Identity fraud threatens everyone around the holidays. Fortunately, knowing more about it can help users protect themselves. Let’s, therefore, look at an infographic on identity fraud that summarizes data obtained from a Cifas Fraudscape report, as well as public opinion polls conducted by YouGov on behalf of Equifax.
The Identity Fraud Landscape
Identity theft is when a bad actor deliberately uses a person’s identity to open a bank account, complete a purchase, and/or capitalize on a similar type of advantage. If the attacker tricks a merchant or bank into believing they’re who they falsely claim to be, that organization becomes a victim of identity fraud. Identity theft is the initial crime that oftentimes leads to fraud.

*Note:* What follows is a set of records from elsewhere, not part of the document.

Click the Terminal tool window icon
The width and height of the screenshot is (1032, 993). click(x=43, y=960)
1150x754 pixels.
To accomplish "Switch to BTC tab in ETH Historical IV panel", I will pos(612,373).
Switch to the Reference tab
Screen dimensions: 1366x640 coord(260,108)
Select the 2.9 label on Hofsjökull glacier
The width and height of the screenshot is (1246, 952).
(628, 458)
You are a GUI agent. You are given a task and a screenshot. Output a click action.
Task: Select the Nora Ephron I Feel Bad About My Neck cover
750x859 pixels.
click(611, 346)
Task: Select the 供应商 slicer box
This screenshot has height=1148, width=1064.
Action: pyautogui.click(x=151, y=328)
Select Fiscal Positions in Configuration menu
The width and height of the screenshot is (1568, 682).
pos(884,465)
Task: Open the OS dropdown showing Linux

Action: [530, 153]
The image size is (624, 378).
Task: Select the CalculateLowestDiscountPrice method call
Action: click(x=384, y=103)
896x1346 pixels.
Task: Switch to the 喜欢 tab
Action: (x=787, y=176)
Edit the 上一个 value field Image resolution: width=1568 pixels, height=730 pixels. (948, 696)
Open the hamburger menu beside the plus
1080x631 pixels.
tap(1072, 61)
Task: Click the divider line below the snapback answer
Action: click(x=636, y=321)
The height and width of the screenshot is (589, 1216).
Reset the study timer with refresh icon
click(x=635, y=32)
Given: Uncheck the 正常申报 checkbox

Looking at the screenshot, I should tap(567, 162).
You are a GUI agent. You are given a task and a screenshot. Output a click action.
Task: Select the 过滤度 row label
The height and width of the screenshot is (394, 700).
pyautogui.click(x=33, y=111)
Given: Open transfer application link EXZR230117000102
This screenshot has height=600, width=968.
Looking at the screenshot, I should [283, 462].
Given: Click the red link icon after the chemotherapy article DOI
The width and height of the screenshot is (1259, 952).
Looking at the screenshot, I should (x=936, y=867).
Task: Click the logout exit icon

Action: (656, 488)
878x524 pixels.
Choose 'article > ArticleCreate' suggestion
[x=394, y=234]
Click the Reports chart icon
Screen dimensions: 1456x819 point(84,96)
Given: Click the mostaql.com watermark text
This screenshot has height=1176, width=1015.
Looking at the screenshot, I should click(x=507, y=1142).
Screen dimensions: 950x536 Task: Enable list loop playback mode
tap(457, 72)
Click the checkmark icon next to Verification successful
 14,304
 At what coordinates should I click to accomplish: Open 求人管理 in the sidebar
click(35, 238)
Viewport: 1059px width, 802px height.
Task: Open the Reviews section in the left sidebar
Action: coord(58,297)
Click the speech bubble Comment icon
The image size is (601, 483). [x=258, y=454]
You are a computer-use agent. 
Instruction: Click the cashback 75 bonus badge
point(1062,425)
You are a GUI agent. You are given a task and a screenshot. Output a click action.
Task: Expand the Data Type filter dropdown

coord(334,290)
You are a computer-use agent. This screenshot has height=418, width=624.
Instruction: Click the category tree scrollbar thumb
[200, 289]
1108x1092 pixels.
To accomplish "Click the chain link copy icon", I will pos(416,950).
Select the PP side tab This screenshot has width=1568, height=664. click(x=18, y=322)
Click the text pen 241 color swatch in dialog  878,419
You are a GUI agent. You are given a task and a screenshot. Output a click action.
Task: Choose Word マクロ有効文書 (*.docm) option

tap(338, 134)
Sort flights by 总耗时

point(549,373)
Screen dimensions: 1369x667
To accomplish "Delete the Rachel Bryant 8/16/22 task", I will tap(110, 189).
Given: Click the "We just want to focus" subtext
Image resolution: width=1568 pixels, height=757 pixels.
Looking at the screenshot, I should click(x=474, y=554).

Actors generally follow a three-step process to commit identity theft. First, an actor uses something like a phishing attack to steal an unsuspecting user’s data. Second, the actor sells that data to someone else, usually via a purchase made on the dark web. Finally, the buyer uses that data to make off with cash or other goods by diverting packages to another address, intercepting mail, or transferring money out of the victim’s bank account.
Most cases of identity theft involve bank accounts. Per the Cifas report, UK users reported 64,174 cases of identity fraud related to their bank accounts in 2015. That’s more than those instances of fraud involving both plastic cards (59,423 cases) and loans (13,392 cases).
Regardless of type, identity fraud increased by approximately 50 percent across all age groups in the UK. Users aged 31-40 experienced the greatest jump at 64 percent. Meanwhile, those under 21 saw the smallest increase at 47 percent.
Given these trends, it’s no wonder that in a survey of 2,080 UK citizens, close to half of respondents told Equifax they’re worried about identity theft (40 percent) and identity fraud (42 percent). Those concerns run up against some questionable security practices online.
For instance, Equifax found five percent of people don’t believe sharing information on social media is dangerous and that seven percent of users at one time provided personal details to someone who contacted them over the phone/via email. Additionally, approximately one quarter of respondents (23 percent) revealed they never change their passwords.
A Common-Sense Conclusion
Users can protect themselves against identity theft and identity fraud by following some common-sense recommendations. First, they should check their social media privacy settings and exercise caution around what they share on social networking. Second, they should regularly change their passwords and use a password manager to remember those combinations for them. Third, they should watch out for suspicious links and email attachments, especially around the holiday season.